** Task directions **
Look through the records and copy each line with the string "Zväčšiť" in it.

-- Data excerpts follows --

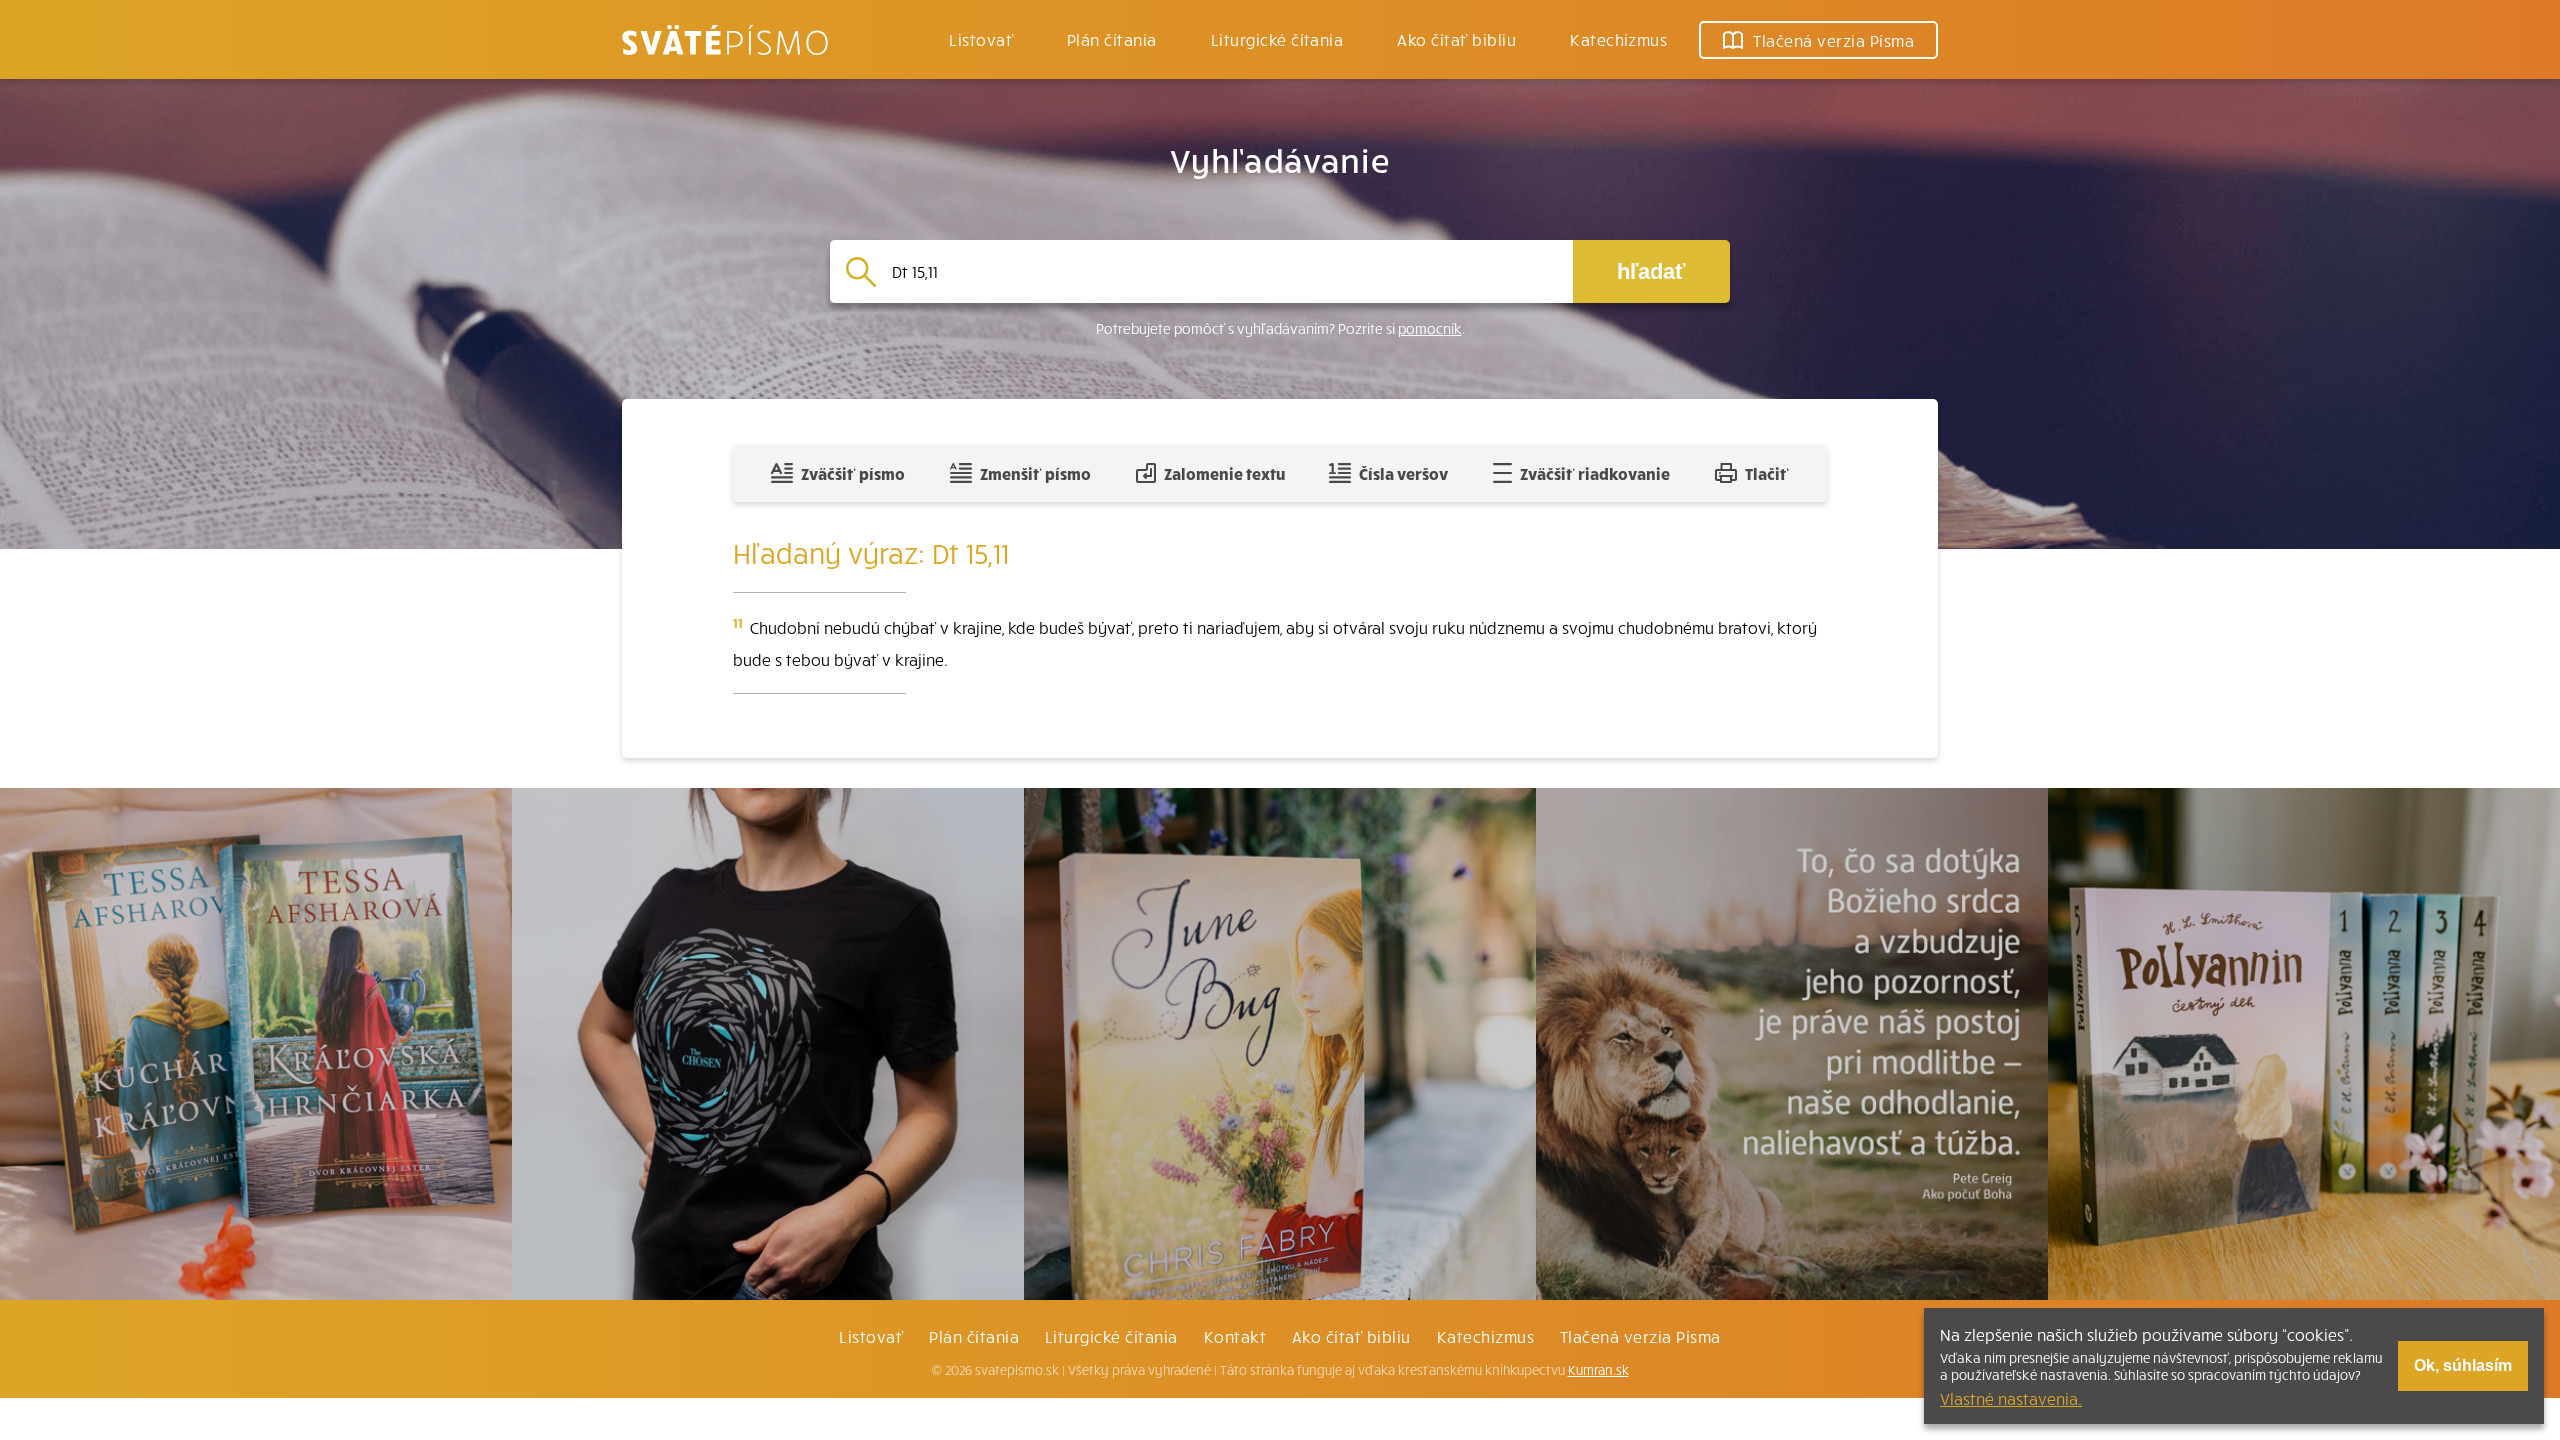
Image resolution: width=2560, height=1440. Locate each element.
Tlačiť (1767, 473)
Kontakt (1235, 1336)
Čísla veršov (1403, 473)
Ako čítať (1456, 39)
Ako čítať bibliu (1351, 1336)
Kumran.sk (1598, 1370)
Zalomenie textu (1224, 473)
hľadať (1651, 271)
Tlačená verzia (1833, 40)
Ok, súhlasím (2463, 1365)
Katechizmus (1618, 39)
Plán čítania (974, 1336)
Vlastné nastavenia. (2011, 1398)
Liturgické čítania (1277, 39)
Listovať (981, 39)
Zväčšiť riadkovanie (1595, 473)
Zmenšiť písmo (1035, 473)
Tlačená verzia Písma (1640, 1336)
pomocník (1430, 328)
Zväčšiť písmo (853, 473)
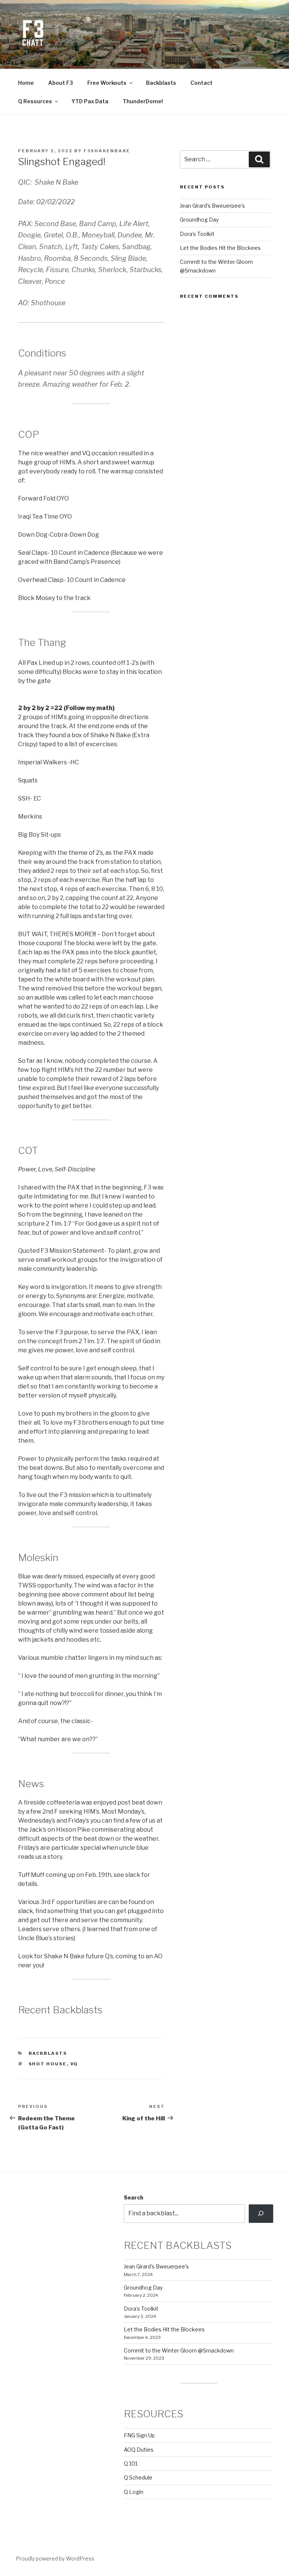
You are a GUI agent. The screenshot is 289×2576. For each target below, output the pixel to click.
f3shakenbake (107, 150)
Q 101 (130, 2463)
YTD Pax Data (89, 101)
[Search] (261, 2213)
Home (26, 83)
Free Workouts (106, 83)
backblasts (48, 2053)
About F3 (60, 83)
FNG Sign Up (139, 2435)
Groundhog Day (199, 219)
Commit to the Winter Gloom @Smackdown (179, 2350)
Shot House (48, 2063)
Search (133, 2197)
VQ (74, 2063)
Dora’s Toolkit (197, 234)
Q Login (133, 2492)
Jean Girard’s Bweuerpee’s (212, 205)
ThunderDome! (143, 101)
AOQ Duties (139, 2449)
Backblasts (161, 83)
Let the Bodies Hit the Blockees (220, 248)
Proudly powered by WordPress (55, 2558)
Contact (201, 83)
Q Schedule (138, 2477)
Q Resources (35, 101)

-- Data excerpts concluded --

** Expected answer **
Zväčšiť riadkovanie (1595, 473)
Zväčšiť písmo (853, 473)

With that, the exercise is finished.